You can use the raw model for semantic segmentation. See the model hub to look for fine-tuned versions on a task that interests you.

How to use

Here is how to use this model to classify an image of the COCO 2017 dataset into one of the 1,000 ImageNet classes:

from transformers import SegformerFeatureExtractor, SegformerForSemanticSegmentation
from PIL import Image
import requests

feature_extractor = SegformerFeatureExtractor.from_pretrained("nvidia/segformer-b3-finetuned-ade-512-512")
model = SegformerForSemanticSegmentation.from_pretrained("nvidia/segformer-b3-finetuned-ade-512-512")
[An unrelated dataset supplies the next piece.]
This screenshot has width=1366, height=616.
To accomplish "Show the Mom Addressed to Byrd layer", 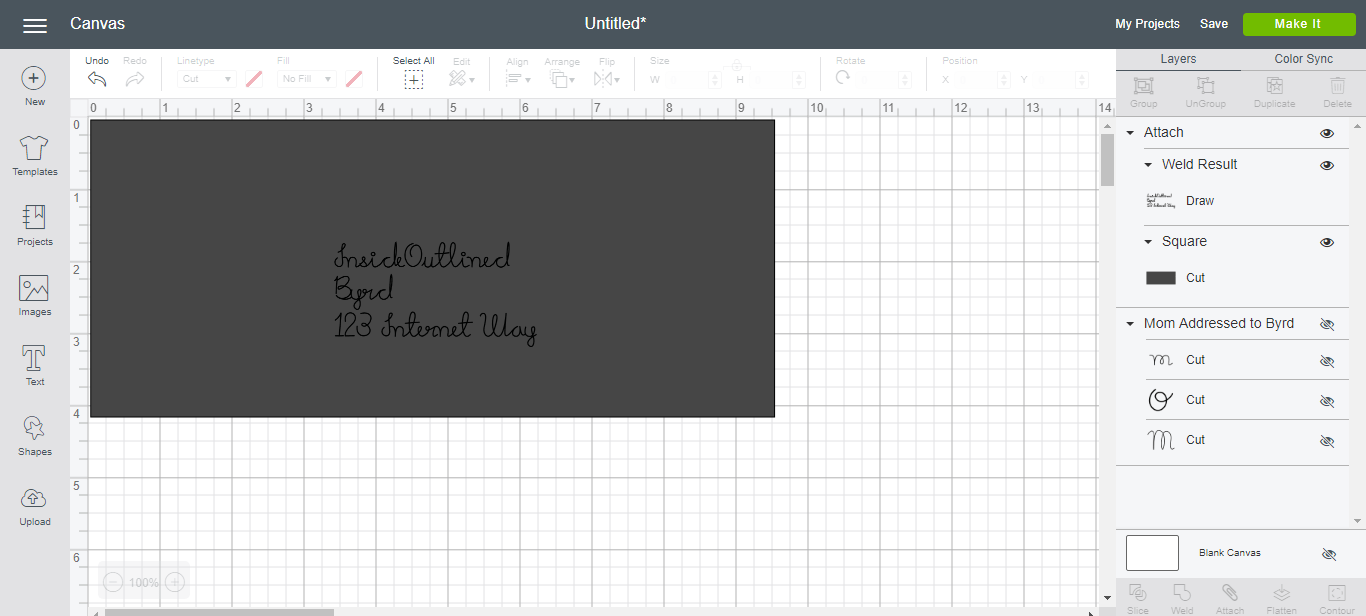I will point(1327,323).
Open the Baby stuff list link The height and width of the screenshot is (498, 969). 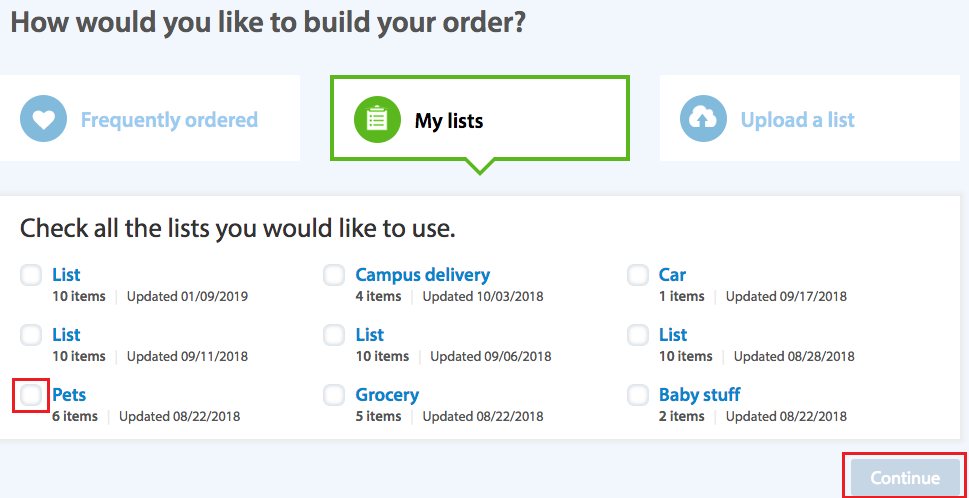(x=699, y=394)
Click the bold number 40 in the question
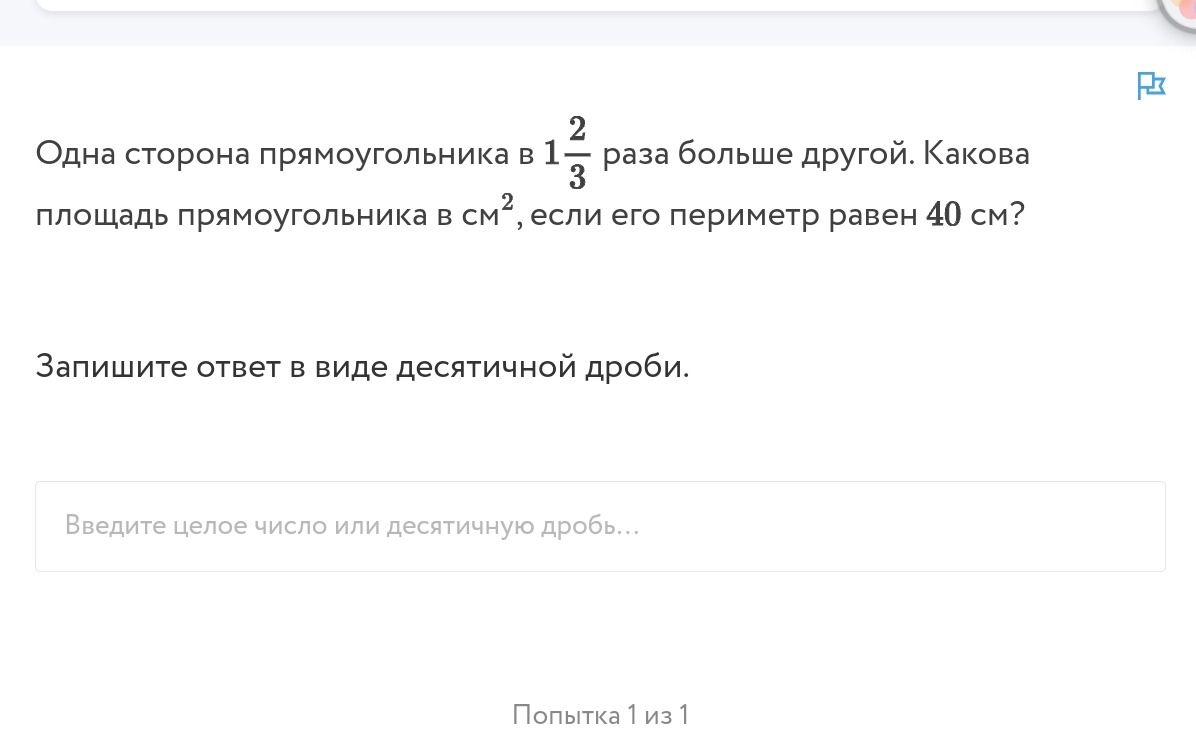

url = "http://images.cocodataset.org/val2017/000000039769.jpg"
image = Image.open(requests.get(url, stream=True).raw)

inputs = feature_extractor(images=image, return_tensors="pt")
outputs = model(**inputs)
logits = outputs.logits  # shape (batch_size, num_labels, height/4, width/4)

For more code examples, we refer to the documentation.

License

The license for this model can be found here.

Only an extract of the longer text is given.